## Description of the task
How many of the lines below contain the word "Select"? Reply with the number alone.

## Records from a data collection
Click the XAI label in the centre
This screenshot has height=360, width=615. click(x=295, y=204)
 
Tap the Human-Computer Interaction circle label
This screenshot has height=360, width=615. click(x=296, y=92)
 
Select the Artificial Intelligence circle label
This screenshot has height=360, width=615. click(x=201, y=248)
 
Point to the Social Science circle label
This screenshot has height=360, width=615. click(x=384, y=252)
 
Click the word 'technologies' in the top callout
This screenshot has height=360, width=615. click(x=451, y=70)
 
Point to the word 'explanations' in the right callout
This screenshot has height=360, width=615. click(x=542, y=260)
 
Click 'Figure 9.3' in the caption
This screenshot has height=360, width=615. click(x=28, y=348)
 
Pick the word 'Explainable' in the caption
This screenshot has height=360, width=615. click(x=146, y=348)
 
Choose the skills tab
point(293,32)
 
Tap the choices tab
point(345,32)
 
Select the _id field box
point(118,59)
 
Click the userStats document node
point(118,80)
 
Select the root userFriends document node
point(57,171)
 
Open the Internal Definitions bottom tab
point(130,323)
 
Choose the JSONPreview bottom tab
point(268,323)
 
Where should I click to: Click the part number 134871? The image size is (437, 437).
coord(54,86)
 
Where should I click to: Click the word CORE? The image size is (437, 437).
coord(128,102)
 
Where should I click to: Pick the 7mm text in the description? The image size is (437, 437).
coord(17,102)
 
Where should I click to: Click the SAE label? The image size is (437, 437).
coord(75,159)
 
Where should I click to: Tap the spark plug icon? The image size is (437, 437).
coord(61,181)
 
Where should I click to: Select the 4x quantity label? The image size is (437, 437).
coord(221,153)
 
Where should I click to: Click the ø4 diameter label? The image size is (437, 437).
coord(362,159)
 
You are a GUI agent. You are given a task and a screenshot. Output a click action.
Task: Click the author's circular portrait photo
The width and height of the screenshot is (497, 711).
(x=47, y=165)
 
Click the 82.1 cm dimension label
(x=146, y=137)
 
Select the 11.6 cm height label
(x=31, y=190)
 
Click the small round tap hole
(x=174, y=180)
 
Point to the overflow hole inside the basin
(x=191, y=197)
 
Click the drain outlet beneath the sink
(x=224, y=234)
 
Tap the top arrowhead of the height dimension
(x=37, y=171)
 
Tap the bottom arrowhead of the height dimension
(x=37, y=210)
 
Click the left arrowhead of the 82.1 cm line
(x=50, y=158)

## The reply
5